La gynécologue n’a besoin que d’un regard. C’est un lichen scléreux. J’avale ma salive. Je sens une boule se former dans ma gorge. « Je vais mourir, j’ai un cancer », résonne dans ma tête. Je sens mes yeux se remplir de larmes. Je balbutie : « Est-ce grave et combien de temps me reste-t-il ? » Ma gynécologue me regarde avec douceur ; je vois un tout petit, minuscule sourire au coin de ses lèvres. Elle me fait signe de m’asseoir à son bureau et m’explique que vivre avec un lichen scléreux ne signifie pas que j’ai un cancer. Qu’il est tout à fait possible de vivre avec. Mais que cela ne disparaît jamais complètement. Respecter fidèlement les consignes d’application des pommades est très important : la nuit avec du Dermovate et la journée avec une pommade grasse après chaque passage aux toilettes. Elle m’indique que je n’ai pas à m’inquiéter, qu’il est maintenant important de calmer ma poussée le plus rapidement possible et que nous allons établir un plan. Elle explique que le stress peut avoir une influence et que certains médecins affirment aussi que l’alimentation joue un rôle, mais qu’il faut encore beaucoup plus de recherches. Que les bons sous-vêtements pour lichen scléreux peuvent aider. Que nous ignorons encore beaucoup de choses. Que chaque femme doit trouver son propre rythme et son équilibre lorsqu’il s’agit du LS. Que je peux encore recevoir beaucoup d’informations et qu’il existe aussi des groupes de soutien où je peux parler du LS avec d’autres femmes. Toutes ces informations me donnent le vertige. « Est-ce que je ne pourrai plus jamais avoir de rapports sexuels ? » lui demandé-je, la voix tremblante. Car je suis encore jeune, je veux pouvoir faire l’amour jusqu’à un âge très avancé. La gynécologue m’explique : « On n’a jamais le LS tout seul, il a une influence sur votre relation, votre entourage et votre vie. Et vous pouvez tout simplement faire l’amour quand vous vous sentez prête. » Elle insiste sur le fait que tout va bien se passer et que cela s’améliorera.

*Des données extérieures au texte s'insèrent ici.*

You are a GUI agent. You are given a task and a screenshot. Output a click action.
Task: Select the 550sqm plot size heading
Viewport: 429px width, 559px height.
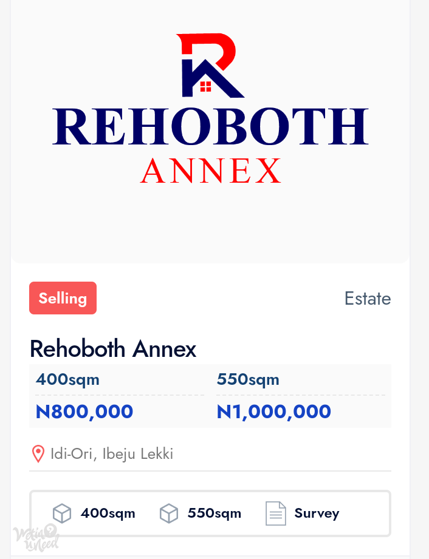[x=248, y=379]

À vélo, sur le chemin du retour, je sens les premières gouttes d’automne tomber. Je relève la tête et tire la langue. La pluie sur mon visage ressemble à un nouveau départ rafraîchissant. À partir d’aujourd’hui commence un nouveau chapitre. Moi et le LS, main dans la main, plus jamais seuls, jusqu’à ce que la mort nous sépare. Aussi bien, beau et complet que possible. Parce que plus rien ne sera jamais comme hier ni comme toutes les années précédentes, mais savoir vaut toujours mieux que laisser les choses comme elles étaient.